Poignancy and humor merge in the three feature-length films at the 23rd Sacramento International Gay and Lesbian Film Festival, running Thursday through Saturday at the Crest Theatre.
Festival opener “Tiger Orange” (7:30 Thursday) reunites two estranged gay brothers after their father’s death. The wilder brother (Frankie Valenti) ran off to Hollywood while his more stable sibling (Mark Strano) stayed in their small hometown and ran the family hardware store.
“It is a drama, but there is humor, and the acting is good,” SIGLFF film programming committee chairman Michael Dennis said.
Valenti, a.k.a. porn star Johnny Hazzard, has won good notices in his first foray into legit feature film (a.k.a. doing a Sasha Gray) for his charismatic turn as the irreverent brother. Strano, who co-wrote with director Wade Gasque, was named best actor at Los Angeles’ Outfest film festival. Strano and Gasque will appear at the Crest with their film.
In the high-spirited German road movie “Happy End?” (7:30 Friday), a law student (Sinha Gierke) mistakenly accused of a crime is sentenced to community service in a hospice. There, she meets the good friend (Verena Wustkamp) of a dying woman. The young women pair up to carry out the dead woman’s final wishes, heading out on the road with her ashes. Lesbianism ensues.
The documentary “To Be Takei” (2 p.m. Saturday) chronicles the fascinating life of “Star Trek” actor, Facebook fixture and activist George Takei.
Known for his wit, deep voice and optimistic outlook, Takei has advocated for Japanese American internment camp survivors and for same-sex marriage rights. Both causes sprang from his real-life experiences.
In the film directed by Bill Weber and Jennifer Kroot (she will appear at the Crest on Saturday), Takei recounts the years he spent in camps as a child as well as the years he spent hiding his sexuality out of fear the truth would harm his career.
The difficulties of his earlier life make the happiness Takei exudes now – especially in his loving, teasing relationship with husband Brad Takei – seem more joyful for being so hard-won.
“He is fun, he is boisterous, but he has a story,” said Tyler Edwards-Lohse, the interim president of SIGLFF, a charitable nonprofit. “Being a closeted actor and on one of the biggest shows of its time certainly is noteworthy.”
Confronting adversity is a theme behind the scenes at the festival as well.

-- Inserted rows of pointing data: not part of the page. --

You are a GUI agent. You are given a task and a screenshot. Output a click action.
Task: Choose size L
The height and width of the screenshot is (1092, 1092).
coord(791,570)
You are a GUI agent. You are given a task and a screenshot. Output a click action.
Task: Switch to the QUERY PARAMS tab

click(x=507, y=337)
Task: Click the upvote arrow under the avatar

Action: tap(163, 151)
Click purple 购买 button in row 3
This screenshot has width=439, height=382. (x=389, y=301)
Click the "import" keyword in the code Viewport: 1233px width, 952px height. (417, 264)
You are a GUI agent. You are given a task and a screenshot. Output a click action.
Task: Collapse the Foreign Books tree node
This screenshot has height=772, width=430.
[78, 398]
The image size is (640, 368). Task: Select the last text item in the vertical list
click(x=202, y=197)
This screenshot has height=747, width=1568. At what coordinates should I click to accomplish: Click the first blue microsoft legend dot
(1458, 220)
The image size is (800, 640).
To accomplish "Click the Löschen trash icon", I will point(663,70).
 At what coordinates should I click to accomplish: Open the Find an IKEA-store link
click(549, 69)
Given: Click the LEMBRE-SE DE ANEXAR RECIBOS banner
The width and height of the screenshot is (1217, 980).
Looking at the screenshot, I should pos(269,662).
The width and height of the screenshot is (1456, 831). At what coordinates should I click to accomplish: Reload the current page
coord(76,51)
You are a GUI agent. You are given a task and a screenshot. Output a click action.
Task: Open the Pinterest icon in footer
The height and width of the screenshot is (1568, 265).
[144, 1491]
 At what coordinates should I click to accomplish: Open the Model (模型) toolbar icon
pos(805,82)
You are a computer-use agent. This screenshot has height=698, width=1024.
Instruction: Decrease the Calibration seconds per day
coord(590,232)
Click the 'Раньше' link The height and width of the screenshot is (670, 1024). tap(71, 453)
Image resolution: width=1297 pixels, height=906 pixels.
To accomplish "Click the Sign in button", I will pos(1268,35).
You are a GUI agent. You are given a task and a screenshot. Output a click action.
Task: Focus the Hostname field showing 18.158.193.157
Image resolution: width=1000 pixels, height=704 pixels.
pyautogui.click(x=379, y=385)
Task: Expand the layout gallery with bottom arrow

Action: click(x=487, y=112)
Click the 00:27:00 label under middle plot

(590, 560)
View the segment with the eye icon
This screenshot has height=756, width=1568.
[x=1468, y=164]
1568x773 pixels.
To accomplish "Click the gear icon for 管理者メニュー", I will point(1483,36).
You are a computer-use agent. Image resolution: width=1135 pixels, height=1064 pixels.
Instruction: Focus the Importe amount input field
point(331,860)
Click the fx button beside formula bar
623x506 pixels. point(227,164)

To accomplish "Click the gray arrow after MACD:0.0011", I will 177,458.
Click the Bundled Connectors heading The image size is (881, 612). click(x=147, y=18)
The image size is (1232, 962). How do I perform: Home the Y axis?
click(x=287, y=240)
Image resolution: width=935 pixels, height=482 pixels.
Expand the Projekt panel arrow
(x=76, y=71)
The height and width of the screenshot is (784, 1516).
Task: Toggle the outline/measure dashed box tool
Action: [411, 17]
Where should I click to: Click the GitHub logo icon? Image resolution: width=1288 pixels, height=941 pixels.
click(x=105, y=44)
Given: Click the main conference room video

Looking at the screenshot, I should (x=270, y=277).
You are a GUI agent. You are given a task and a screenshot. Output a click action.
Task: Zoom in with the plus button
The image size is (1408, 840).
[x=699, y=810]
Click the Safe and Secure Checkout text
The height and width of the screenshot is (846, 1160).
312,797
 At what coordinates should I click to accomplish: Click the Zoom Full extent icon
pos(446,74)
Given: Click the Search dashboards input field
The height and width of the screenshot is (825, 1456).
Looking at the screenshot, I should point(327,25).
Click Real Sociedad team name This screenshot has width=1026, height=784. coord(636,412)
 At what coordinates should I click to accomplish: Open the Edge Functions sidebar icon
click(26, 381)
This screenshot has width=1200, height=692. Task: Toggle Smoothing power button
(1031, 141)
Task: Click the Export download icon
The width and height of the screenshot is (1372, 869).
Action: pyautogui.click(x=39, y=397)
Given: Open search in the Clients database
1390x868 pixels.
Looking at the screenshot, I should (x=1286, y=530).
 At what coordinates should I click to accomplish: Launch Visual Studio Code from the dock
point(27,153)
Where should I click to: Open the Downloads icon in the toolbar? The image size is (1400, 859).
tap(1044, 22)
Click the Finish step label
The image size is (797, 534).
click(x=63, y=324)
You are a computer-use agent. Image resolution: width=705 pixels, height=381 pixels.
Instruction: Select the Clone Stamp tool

In April, Edwards-Lohse’s husband and SIGLFF president Todd Lohse-Edwards died from cancer at age 45. Edwards-Lohse took over as president in January, after his husband could not continue in the role.
“It’s been hard,” Edwards-Lohse said. “Running the festival and mourning him is a double-edged sword.”
The couple worked in real estate, but Lohse-Edwards earlier had worked in film exhibition, for Century Theatres. “He loved movies,” Edwards-Lohse said. His late spouse left him with “over 1,000 movie posters going back to 1987 that have never been unrolled,” he said.
Part of his mission as president, he said, is to further Lohse-Edwards’ goal of expanding the festival’s reach. SIGLFF has planned more screenings for throughout the year, and not just during the festival. Edwards-Lohse also is raising money for the J. Todd Lohse Memorial Fund, through which he hopes to realize his late husband’s idea for late-night festival programming.
“I have seeded it,” Edwards-Lohse said of the memorial fund. This year, it is paying for Joan Rivers impersonator Dee Dee Hanson to “add some spice” to the festival’s red carpet Thursday and Friday, he said.
“We wanted to do something fun,” he said, in the spirit of Lohse-Edwards and of Rivers, who died in September.
The event’s bittersweet quality carries over to the Crest, the festival’s home for much of its history. This will be the last SIGLFF at the Crest under the management of Sid Garcia-Heberger, who is ending her 28-year tenure there Nov. 1.
Garcia-Heberger and her business partners failed to come to terms with the building’s owner, Robert Emerick, on a lease. A mediation last week, facilitated in part by Edwards-Lohse, did not break the impasse.
Emerick’s fiancée, Yulya Borroum, is booking Crest events for Nov. 1 and beyond.
The SIGLFF will remain at the theater through at least 2016.
“The board decided to stay through our 25th year, and (then) look beyond that,” he said.
Dennis said the festival had “had issues” when it tried other venues in the past.
“I have always gotten along with Sid, and she’s always taken care of us, so if she’s not there, yes, I will miss her terribly,” Dennis said. “But for the festival, given that we have been there so long, we should stay at the Crest.”